Lois Hjelmstad

Lois Hjelmstad.com

Compassion and courage for the times you need it.

Do you feel ambivalence surrounding Mother's Day? Is it a sad day or a celebration?

My beloved mother died of lung cancer (never smoked a day in her life) on Mother's Day 1995. I wrote The Last Violet: Mourning My Mother, Moving Beyond Regret while she was in hospice and afterward. The story explores our not-always-satisfactory relationship and my grief.

During May I'd like to share a series of comments and poems from that book with you as we contemplate our mothers and our mothering.

Fight to the Finish
It always seemed
like a battle, a contest of sorts,
trying to win her love

Surely Love was there

Why did it have
to be wrested
from its hiding place?

In Spite of Everything
I have coped all my years
with her flaws
her negativity
her holding us at bay

I have relied all my years on her strengths
unswerving loyalty
commitment to “getting it right”
strong work ethic
unwavering faith
beauty in every endeavor

In spite of either—or both—
I have always loved her

How can I hate her—

frail, delicate woman
beautiful of face and spirit
giver of my life
giving to others
facing painful death without complaint

How can I love her—

frightening me with her dying
turning my life upside down
seeming not to know or care
how much she is hurting me

(Excerpted from The Last Violet: Mourning My Mother, Moving Beyond Regret, copyright 2002 Lois Tschetter Hjelmstad)

2 Responses

  1. Great poem!
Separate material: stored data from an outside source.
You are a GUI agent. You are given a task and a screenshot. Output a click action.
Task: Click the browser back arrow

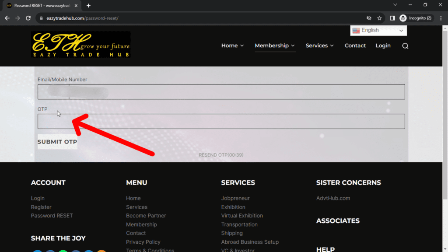[x=7, y=18]
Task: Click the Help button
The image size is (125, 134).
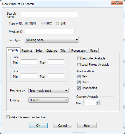Action: [87, 125]
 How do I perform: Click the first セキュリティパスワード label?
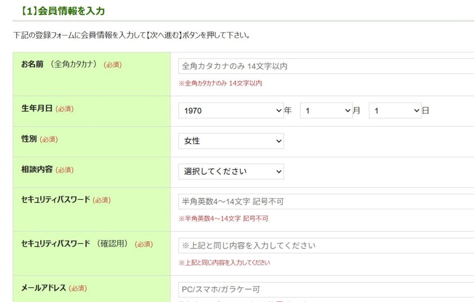pos(56,200)
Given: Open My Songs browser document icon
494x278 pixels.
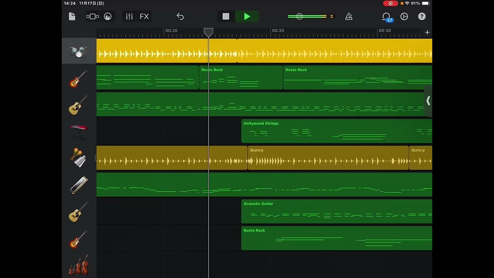Looking at the screenshot, I should click(72, 16).
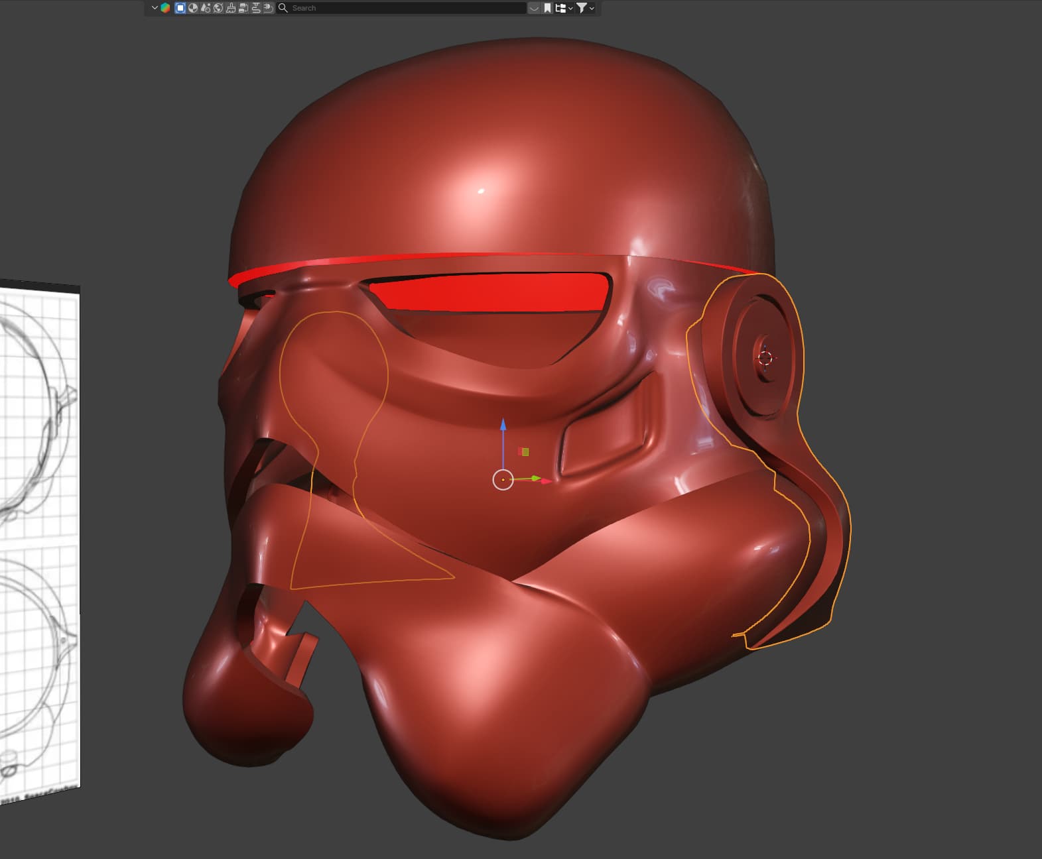The width and height of the screenshot is (1042, 859).
Task: Click the colorful hexagon icon in the toolbar
Action: 165,8
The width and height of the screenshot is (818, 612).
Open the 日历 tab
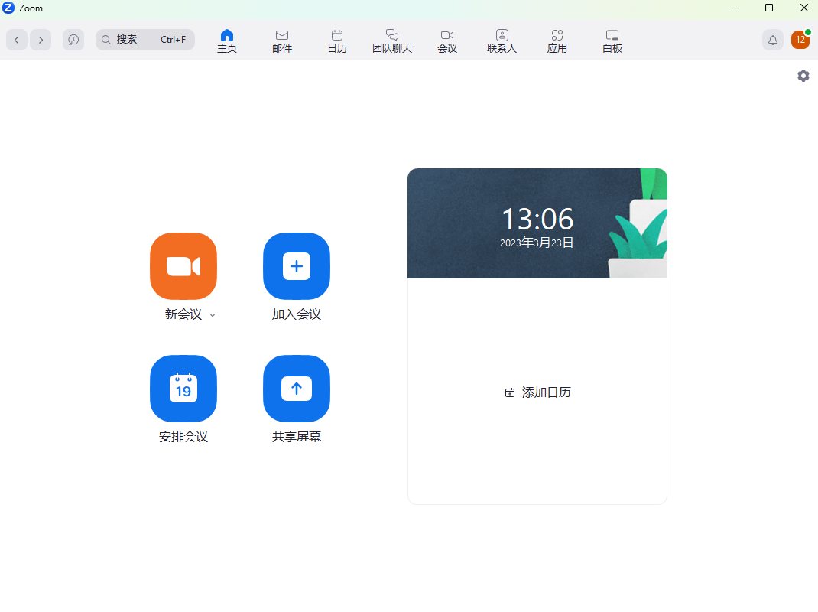click(336, 40)
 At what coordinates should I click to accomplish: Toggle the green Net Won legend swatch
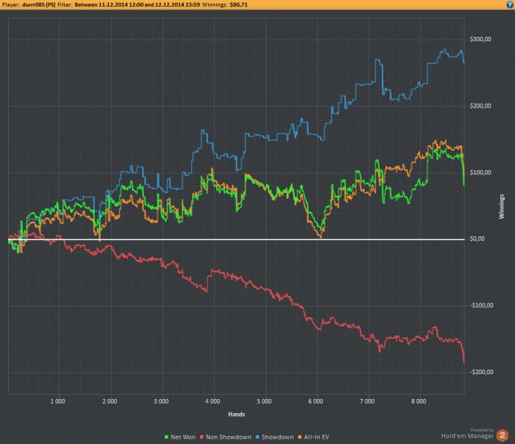pos(166,437)
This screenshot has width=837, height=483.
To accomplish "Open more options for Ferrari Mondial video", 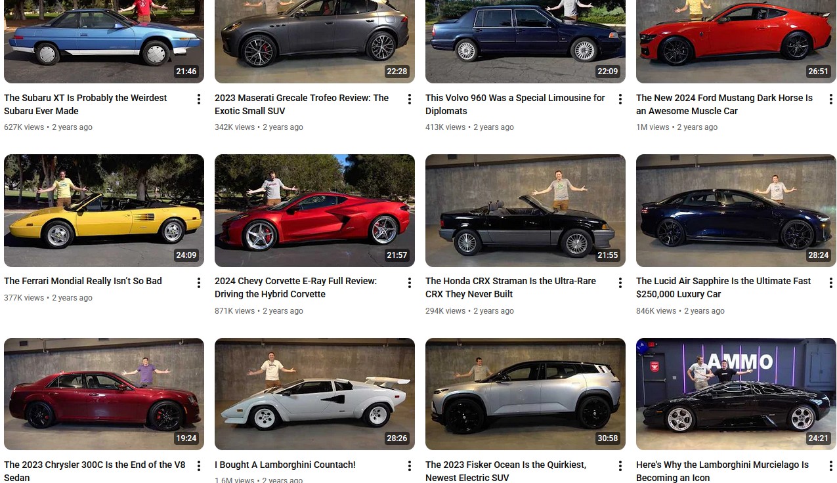I will coord(198,283).
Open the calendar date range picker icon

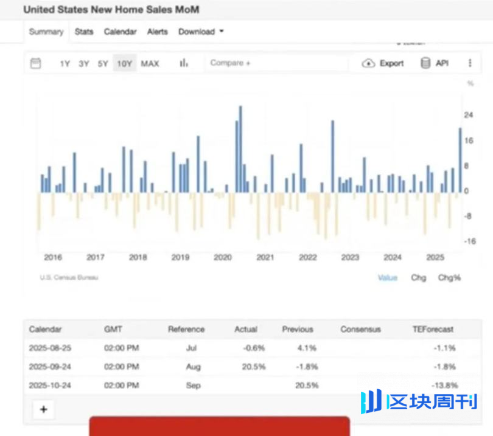[36, 63]
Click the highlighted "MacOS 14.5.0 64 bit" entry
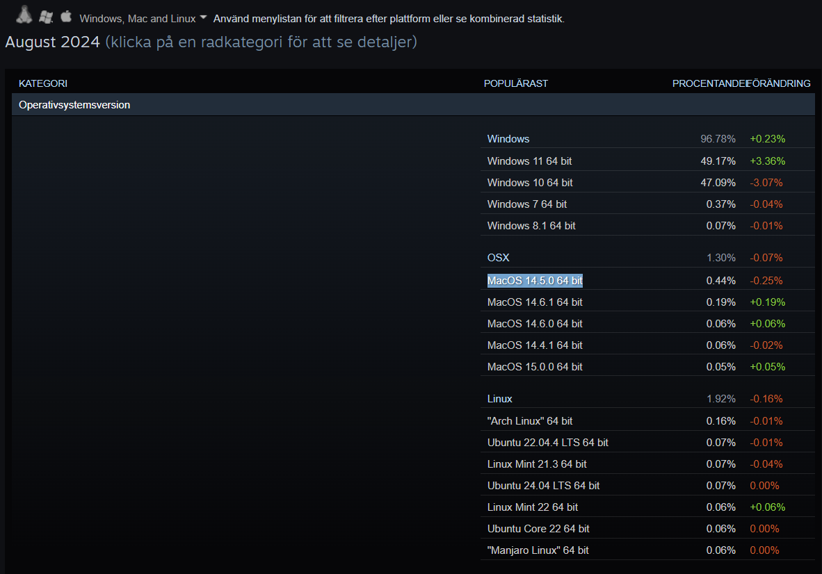Viewport: 822px width, 574px height. (535, 280)
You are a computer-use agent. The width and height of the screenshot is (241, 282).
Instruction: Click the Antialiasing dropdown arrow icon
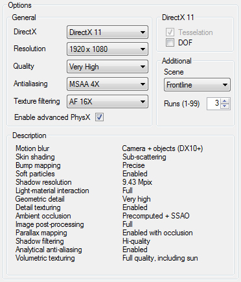(x=143, y=84)
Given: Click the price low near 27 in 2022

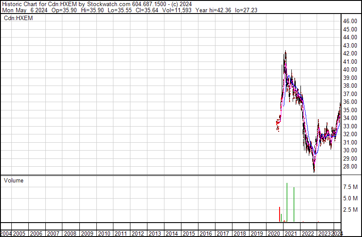Looking at the screenshot, I should 314,172.
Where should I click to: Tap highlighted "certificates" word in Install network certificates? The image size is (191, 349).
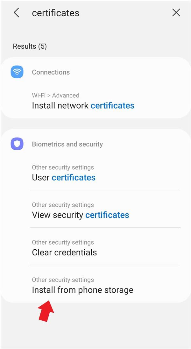click(112, 105)
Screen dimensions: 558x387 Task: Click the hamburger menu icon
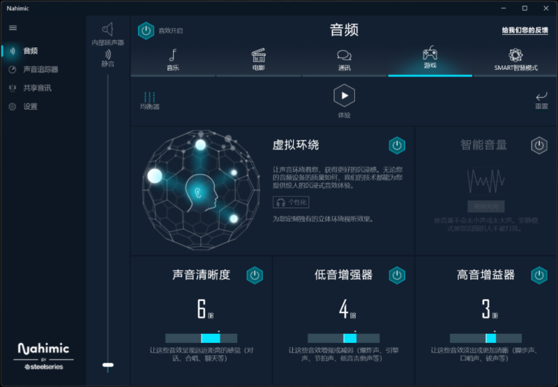pos(13,27)
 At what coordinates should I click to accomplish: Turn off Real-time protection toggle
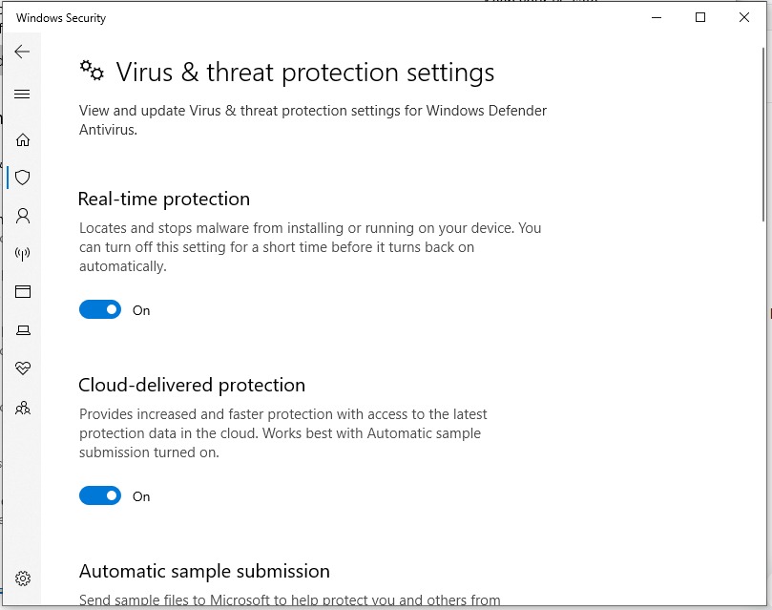[x=100, y=310]
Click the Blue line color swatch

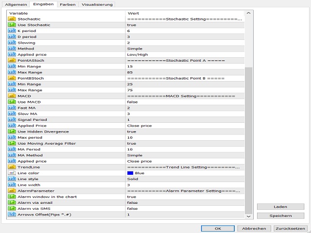pyautogui.click(x=130, y=173)
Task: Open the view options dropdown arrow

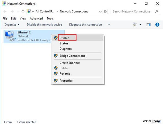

The “getting it right” part really hit me. As a mom, I often wonder if I’m doing things right when it comes to raising my child. Rendered infertile from chemo, I adopted a baby girl from China. Every day is Mother’s Day for me; I tend to feel out of place on the holiday itself.

    1. Congratulations on your baby girl. It is impossible to get it right every time. A great baseball player hits less than .400. Relax and enjoy her.